Who should use this resource?

This report is intended to guide federal, state, and local leaders in charting a new course to get control of the pandemic. We also have recommended actions for Congress and the nation’s research institutions. I think it’s also useful for the public to understand what more we could be doing to turn the corner.

What are the key recommendations in the report?

  1. Encourage and, when appropriate, mandate nonpharmaceutical interventions, including wearing masks and physical distancing.
  2. Postpone/close higher-risk activities and settings in jurisdictions where the epidemic is worsening; reinstitute stay-at-home orders for up to two weeks in jurisdictions where health care systems are in crisis.
  3. Bolster PPE supply chains and stockpiles, and make information about the PPE manufacturing base and supply chain publicly available, with the goal of transparency around this paucity and expanding PPE availability as much as possible.
  4. Bolster test supply chains, plan for shortages, and collaborate with states and commercial laboratories to expand capacity and improve test turnaround times.
  5. Conduct and make public detailed analyses of epidemiologic data collected during case investigations and contact tracing.
  6. Curate and fund a rapid research agenda to cope with major challenges that have arisen.
  7. Scale up contact tracing programs and continue to improve participation and performance.
  8. Identify and disseminate best practices for improving the public health response.
  9. Plan for an eventual national vaccine, including production, allocation, distribution, and community engagement, to ensure a successful rollout.
  10. Develop policies and best practices to better protect group institutions.

What are some potential barriers to adoption of these recommendations?

Many of our recommendations ask the federal government to take a more central role than they have played to date. This crisis is an “all hands on deck” situation, so we need to bring to bear all of the expertise and resources that we can muster.

Also, although our recommendations are straightforward, we know that none of them are easy. They will take concerted, coordinated effort from all leaders and stakeholders.

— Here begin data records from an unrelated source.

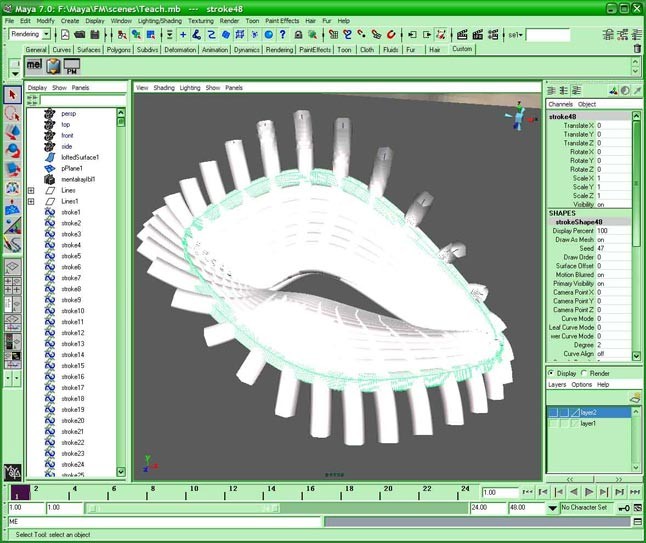Image resolution: width=646 pixels, height=543 pixels.
Task: Select the arrow Select tool
Action: tap(13, 95)
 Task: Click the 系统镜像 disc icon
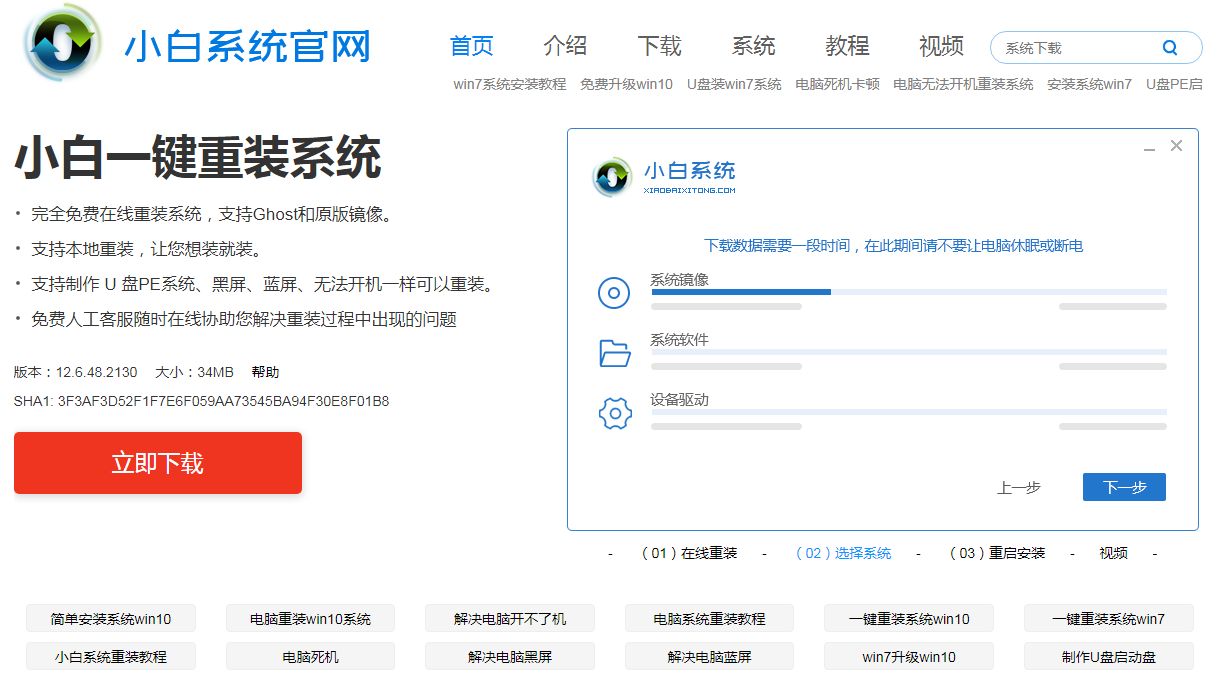point(614,293)
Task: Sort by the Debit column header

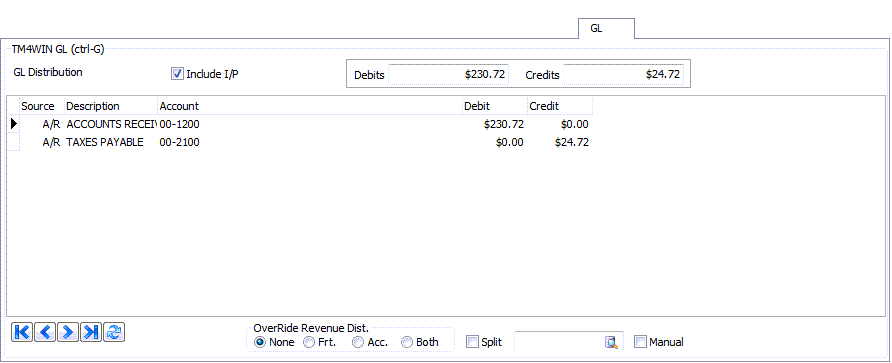Action: coord(494,106)
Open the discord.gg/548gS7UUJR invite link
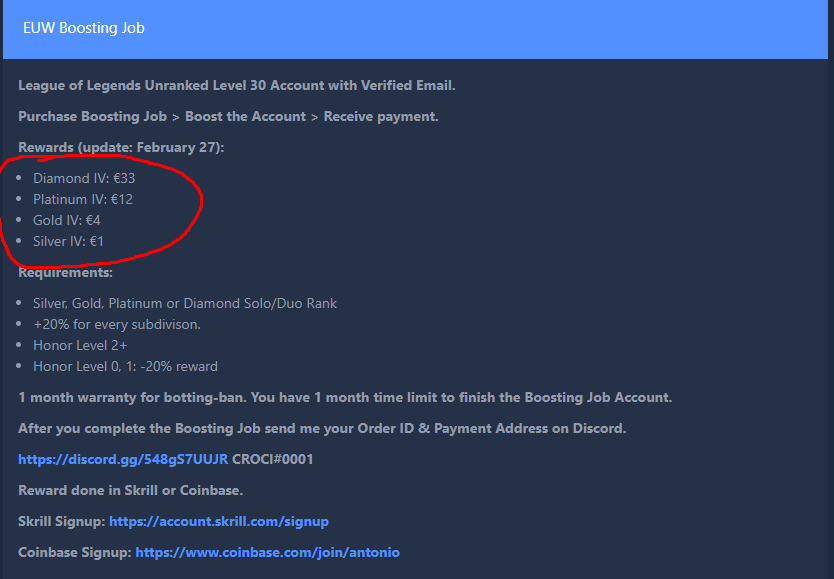The height and width of the screenshot is (579, 834). coord(123,459)
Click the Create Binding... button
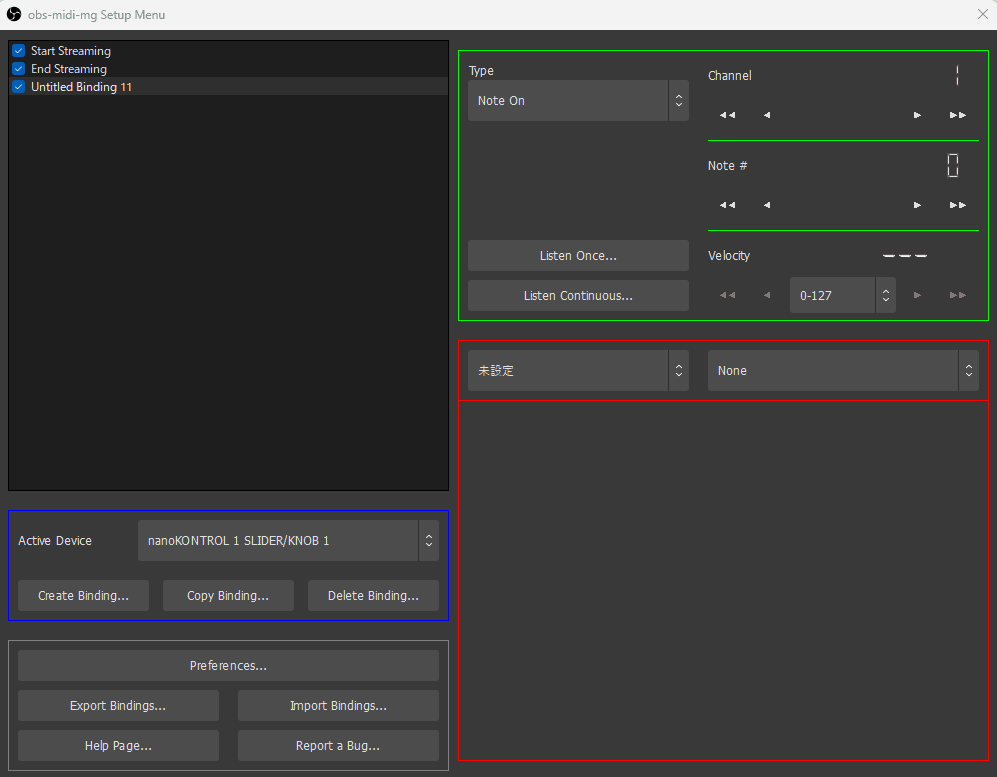Image resolution: width=997 pixels, height=777 pixels. click(83, 596)
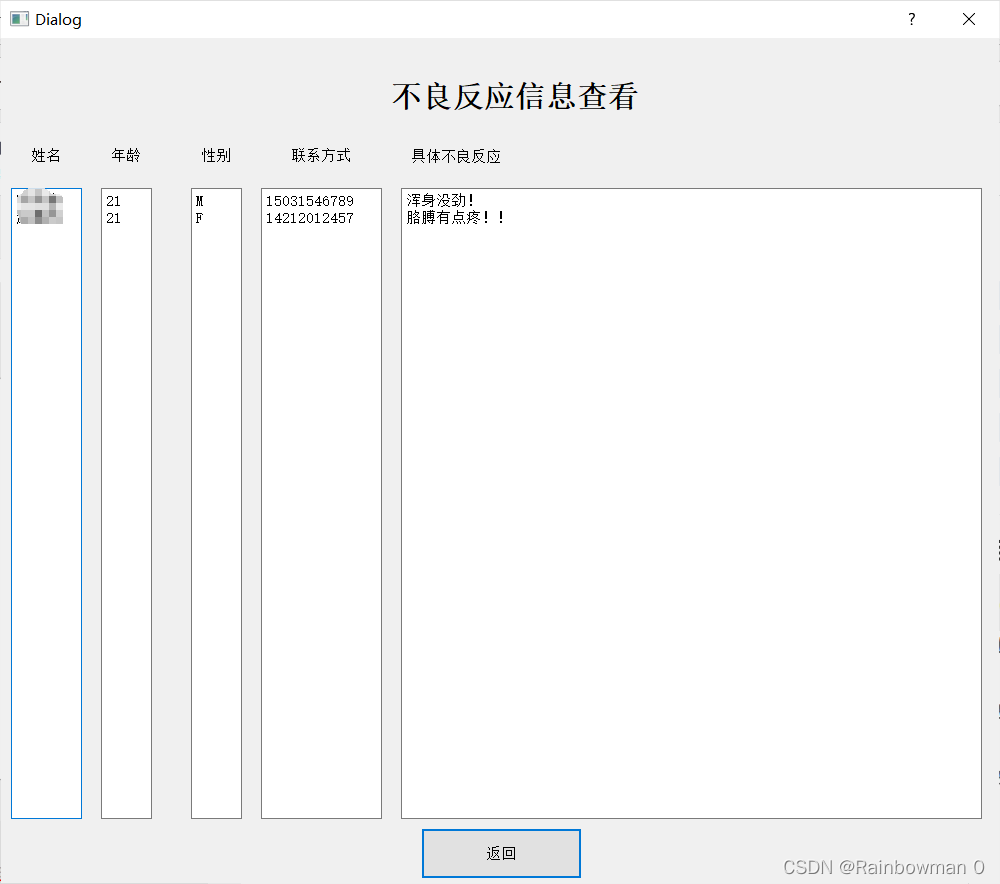Click the 具体不良反应 column label
The image size is (1000, 884).
(x=456, y=155)
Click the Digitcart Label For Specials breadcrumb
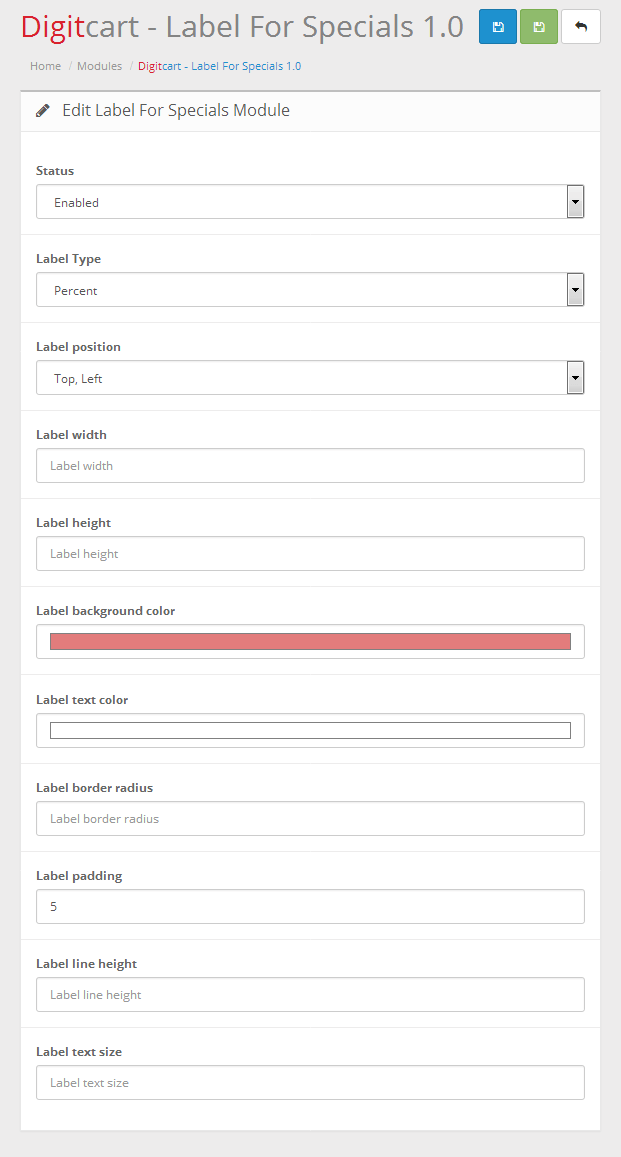621x1157 pixels. (219, 66)
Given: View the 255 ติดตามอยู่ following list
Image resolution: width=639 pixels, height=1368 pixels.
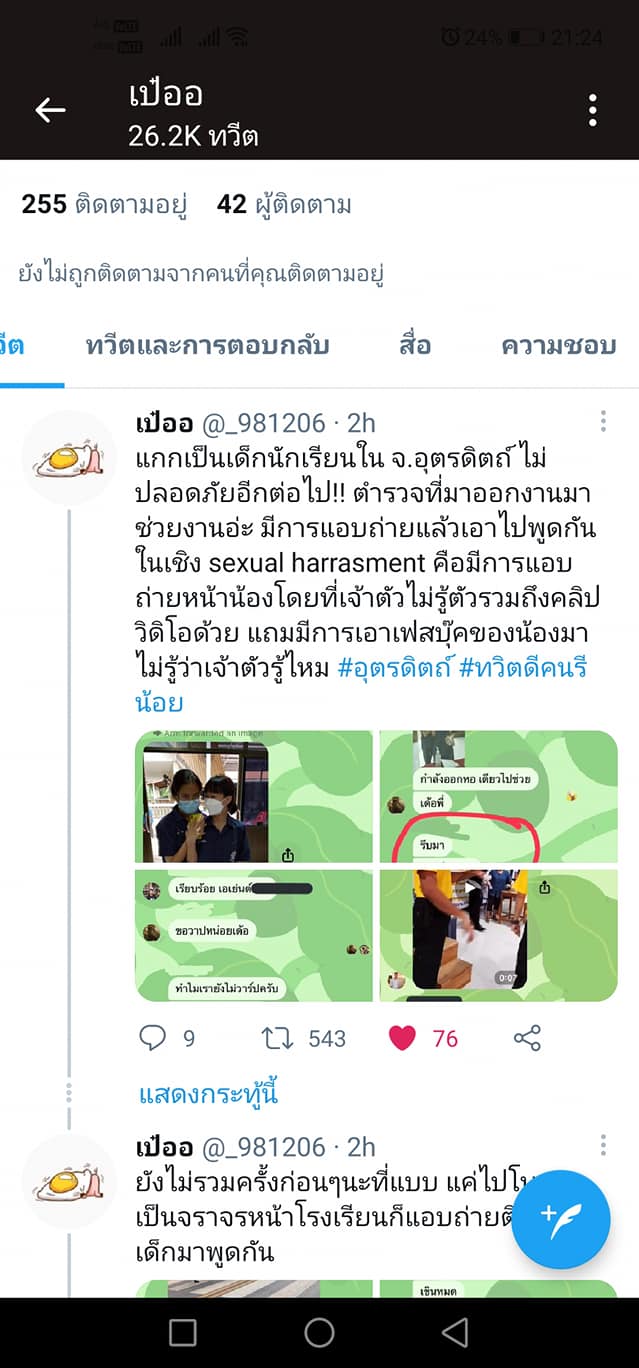Looking at the screenshot, I should [105, 205].
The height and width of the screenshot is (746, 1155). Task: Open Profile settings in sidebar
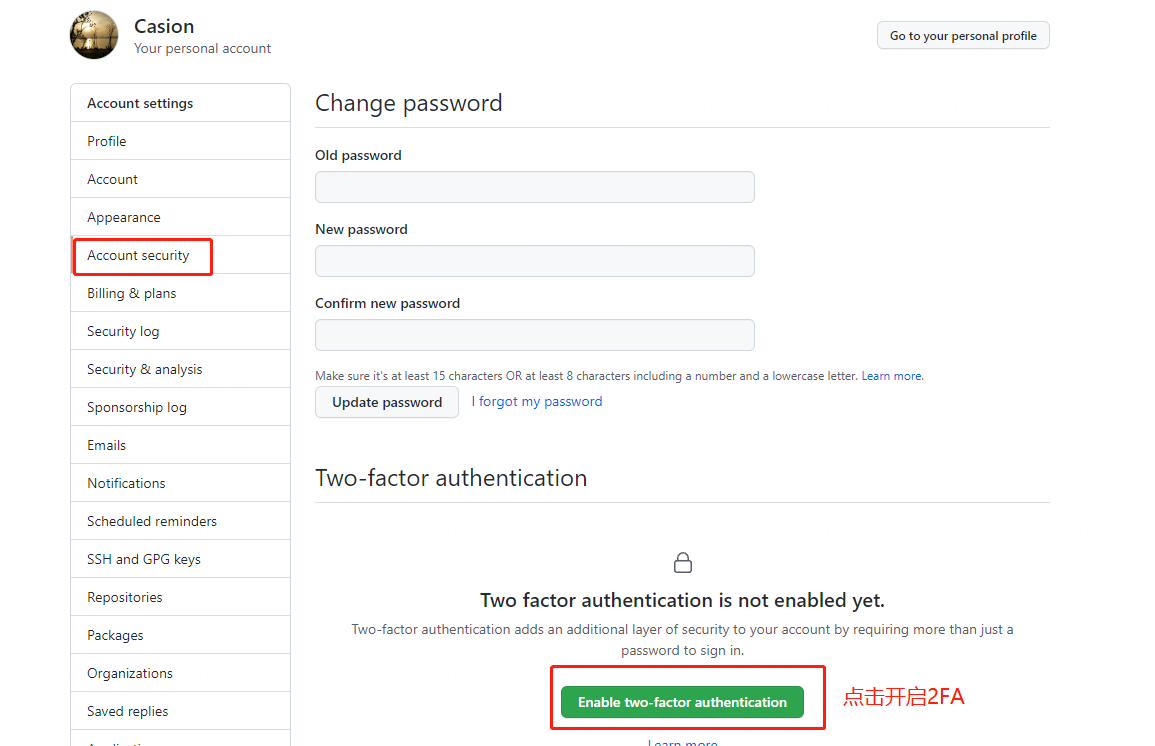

What might the next six months look like if the US cannot get the epidemic under control? Will we all have to return to the kinds of lockdowns we saw in March and April?

Outbreaks must be actively managed. If we cannot get the epidemic under control, we will continue to see the tragic losses and disruptions that we have endured over these past months.

Communities that move early to close high-risk settings and activities; promote physical distancing, mask use, and hand hygiene; and scale up testing and contact tracing should be able to avoid lockdowns.

What can individuals do?

Unfortunately, the virus is still circulating in our communities. We need to continue to be vigilant about the protective actions we have all come to know this spring and summer—physical distancing, masks, hand hygiene, avoiding crowds, and staying at home when possible. The fewer opportunities we can give the virus to spread, the better.

What else needs to be done to address populations at highest risk of severe effects of COVID-19?

We know that crowded settings like nursing homes, institutions of incarceration, and manufacturing facilities are at high risk of outbreaks. Those settings would benefit from medical-grade masks and easy, frequent access to testing.

For older adults and people with underlying health conditions who are at higher risk of severe illness, it’s especially important that they continue to limit time spent in public, particularly indoors. And of course, since we are all connected, everyone can do their part to protect the most vulnerable by doing the same.

If all of these measures are adopted, how long would it take to get the outbreak under control and relax some social distancing measures?

It takes longer to go down the epidemic curve than it does to go up, so we must be prepared for a long fight. But if we double down and put in place these measures, we would be in a better place by fall.